- Poster
- Directed by: Shiva
- Written by: Ram Kelkar Kamlesh Pandey
- Produced by: Pahlaj Nihalani
- Starring: Vivek Mushran Manisha Koirala Dalip Tahil
- Cinematography: Baldev Singh
- Edited by: Nand Kumar
- Music by: Bappi Lahiri
- Release date: 13 September 1991 (India);
- Country: India
- Language: Hindi

= First Love Letter =

First Love Letter is a 1991 Indian film directed by Shiva and starring Vivek Mushran and Manisha Koirala with Chunky Pandey making a special guest appearance.

==Plot==
The story opens with Radha, wanting more from life than just being a rich heiress to her father Thakur Ajit Singh's, fortunes and wants to relocate from her home to the hilly locales of Palampur, where her father has a house. This is not liked by her father, but he has to relent due to the intervention of his younger brother Thakur Shrikant Singh, who has been a recluse since the murder of his lady love Kasturi.
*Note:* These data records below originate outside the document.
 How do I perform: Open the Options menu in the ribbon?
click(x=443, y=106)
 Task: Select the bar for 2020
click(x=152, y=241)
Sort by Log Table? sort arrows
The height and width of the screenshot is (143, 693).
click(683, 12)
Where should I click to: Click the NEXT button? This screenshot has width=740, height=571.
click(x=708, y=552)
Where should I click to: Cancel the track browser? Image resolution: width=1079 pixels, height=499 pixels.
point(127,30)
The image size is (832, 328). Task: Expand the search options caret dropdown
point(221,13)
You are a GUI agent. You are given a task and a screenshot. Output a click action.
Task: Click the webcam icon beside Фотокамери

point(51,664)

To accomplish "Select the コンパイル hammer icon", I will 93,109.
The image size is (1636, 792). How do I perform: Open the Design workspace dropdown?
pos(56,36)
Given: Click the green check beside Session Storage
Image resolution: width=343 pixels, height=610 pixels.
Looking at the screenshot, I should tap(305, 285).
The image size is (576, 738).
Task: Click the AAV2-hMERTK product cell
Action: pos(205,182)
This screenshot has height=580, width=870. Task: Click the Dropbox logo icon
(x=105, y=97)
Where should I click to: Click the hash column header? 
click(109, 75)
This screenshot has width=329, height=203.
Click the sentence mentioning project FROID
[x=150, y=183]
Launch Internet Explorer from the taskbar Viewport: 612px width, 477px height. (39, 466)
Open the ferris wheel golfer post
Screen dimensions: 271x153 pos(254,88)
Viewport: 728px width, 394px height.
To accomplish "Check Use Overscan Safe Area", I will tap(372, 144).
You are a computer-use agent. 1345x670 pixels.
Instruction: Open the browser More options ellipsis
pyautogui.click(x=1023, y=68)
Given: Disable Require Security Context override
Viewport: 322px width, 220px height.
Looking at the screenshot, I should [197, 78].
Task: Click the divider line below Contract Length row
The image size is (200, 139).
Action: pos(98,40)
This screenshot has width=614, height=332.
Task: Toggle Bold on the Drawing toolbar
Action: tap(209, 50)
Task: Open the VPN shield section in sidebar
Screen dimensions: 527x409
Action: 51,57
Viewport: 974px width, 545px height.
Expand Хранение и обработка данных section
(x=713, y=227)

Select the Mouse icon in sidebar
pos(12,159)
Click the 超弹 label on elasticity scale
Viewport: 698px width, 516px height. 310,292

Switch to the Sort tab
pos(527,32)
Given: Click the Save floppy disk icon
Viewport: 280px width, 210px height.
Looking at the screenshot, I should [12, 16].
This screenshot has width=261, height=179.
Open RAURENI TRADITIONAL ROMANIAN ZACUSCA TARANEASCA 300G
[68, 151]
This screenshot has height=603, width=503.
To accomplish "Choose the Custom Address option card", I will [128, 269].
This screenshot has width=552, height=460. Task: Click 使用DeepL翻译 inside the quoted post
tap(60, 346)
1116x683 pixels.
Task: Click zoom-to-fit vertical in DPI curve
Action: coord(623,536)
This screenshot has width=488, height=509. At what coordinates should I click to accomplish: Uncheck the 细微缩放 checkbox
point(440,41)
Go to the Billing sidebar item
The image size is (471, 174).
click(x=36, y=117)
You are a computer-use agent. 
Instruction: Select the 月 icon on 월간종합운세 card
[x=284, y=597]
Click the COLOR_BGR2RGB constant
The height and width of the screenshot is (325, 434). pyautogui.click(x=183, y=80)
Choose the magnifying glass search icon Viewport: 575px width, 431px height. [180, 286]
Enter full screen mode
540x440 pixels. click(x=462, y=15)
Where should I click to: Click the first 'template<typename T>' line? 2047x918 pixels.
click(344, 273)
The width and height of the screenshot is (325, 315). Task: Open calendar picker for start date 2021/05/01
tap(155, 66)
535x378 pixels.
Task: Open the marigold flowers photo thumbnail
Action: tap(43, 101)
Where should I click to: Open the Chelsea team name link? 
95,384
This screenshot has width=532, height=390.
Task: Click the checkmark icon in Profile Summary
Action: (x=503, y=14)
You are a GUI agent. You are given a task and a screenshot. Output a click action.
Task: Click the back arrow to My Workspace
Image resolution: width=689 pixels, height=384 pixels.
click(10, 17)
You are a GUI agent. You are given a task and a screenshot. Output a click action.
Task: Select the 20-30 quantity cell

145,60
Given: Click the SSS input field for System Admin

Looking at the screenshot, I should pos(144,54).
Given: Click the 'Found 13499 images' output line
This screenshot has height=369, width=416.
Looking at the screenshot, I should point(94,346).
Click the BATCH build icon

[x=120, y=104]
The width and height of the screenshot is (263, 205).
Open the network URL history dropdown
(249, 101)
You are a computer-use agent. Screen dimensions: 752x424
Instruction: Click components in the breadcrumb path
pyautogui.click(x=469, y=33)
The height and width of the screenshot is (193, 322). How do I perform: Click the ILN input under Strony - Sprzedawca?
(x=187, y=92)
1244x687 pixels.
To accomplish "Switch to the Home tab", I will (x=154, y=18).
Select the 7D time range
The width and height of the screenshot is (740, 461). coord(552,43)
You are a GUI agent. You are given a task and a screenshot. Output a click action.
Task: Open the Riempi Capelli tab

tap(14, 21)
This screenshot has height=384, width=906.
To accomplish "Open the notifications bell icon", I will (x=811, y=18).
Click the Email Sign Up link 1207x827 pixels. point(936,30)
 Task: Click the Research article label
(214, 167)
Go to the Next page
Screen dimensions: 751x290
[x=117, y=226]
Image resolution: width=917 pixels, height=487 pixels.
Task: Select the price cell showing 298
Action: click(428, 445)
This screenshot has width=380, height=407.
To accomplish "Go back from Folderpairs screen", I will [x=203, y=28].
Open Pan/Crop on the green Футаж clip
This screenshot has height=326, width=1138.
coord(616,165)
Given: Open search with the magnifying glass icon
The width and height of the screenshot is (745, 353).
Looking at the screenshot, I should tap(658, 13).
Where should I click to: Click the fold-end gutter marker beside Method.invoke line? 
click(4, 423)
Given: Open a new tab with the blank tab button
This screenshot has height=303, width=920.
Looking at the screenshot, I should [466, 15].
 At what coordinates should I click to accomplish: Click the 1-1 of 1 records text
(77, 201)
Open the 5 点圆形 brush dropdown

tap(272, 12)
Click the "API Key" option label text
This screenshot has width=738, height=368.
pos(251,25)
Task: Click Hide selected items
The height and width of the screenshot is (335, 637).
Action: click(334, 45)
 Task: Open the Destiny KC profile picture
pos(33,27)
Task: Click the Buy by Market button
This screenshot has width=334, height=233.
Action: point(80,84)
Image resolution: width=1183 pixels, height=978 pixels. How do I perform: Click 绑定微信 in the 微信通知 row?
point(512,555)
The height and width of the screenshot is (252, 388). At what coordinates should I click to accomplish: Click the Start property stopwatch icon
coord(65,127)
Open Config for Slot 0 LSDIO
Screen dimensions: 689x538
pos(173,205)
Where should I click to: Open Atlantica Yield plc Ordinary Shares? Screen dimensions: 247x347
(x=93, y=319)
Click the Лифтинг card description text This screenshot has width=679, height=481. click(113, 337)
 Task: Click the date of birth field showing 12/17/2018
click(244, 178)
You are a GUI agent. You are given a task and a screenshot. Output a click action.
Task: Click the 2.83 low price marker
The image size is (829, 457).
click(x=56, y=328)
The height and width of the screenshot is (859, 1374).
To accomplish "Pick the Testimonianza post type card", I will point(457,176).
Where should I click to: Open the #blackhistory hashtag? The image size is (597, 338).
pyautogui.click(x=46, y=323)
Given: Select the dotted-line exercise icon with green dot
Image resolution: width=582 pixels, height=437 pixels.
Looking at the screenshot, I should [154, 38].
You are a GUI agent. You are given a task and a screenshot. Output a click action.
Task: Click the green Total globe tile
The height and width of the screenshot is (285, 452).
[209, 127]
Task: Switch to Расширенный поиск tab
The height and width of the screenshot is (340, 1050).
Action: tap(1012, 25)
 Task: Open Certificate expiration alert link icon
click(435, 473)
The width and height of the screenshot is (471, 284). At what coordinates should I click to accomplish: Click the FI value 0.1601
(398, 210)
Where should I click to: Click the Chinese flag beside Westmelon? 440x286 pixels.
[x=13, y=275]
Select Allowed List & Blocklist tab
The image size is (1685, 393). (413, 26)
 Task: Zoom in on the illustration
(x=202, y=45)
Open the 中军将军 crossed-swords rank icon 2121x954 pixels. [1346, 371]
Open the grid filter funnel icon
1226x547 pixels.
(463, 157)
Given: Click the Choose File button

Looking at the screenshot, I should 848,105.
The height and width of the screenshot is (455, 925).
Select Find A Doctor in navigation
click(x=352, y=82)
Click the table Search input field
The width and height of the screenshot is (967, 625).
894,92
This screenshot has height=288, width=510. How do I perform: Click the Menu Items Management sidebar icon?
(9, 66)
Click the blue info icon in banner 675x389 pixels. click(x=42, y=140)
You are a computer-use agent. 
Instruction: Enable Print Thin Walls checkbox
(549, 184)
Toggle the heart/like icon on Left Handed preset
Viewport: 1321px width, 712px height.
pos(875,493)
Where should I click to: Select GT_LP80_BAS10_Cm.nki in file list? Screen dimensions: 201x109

In the hilly locales, Radha is mesmerized one day to the melodies of a flute, which she follows and meets Shyam, who also saves her life when she is about to fall in the deep gorges of the valleys. They meet again and slowly develop a bond of inseparable love, both being drawn to each other's youth and simplicity. Radha does not disclose her true identity, at first and when Shyam learns that she is the daughter of Thakur Ajit Singh, he feels cheated as he considers him to be a tyrant landlord. To top it, Thakur Ajit Singh also dislikes this growing intimacy between a local milk-seller, which is the profession of Shyam and his only daughter. So he fixes the marriage of his daughter to Thakur Ambar Singh.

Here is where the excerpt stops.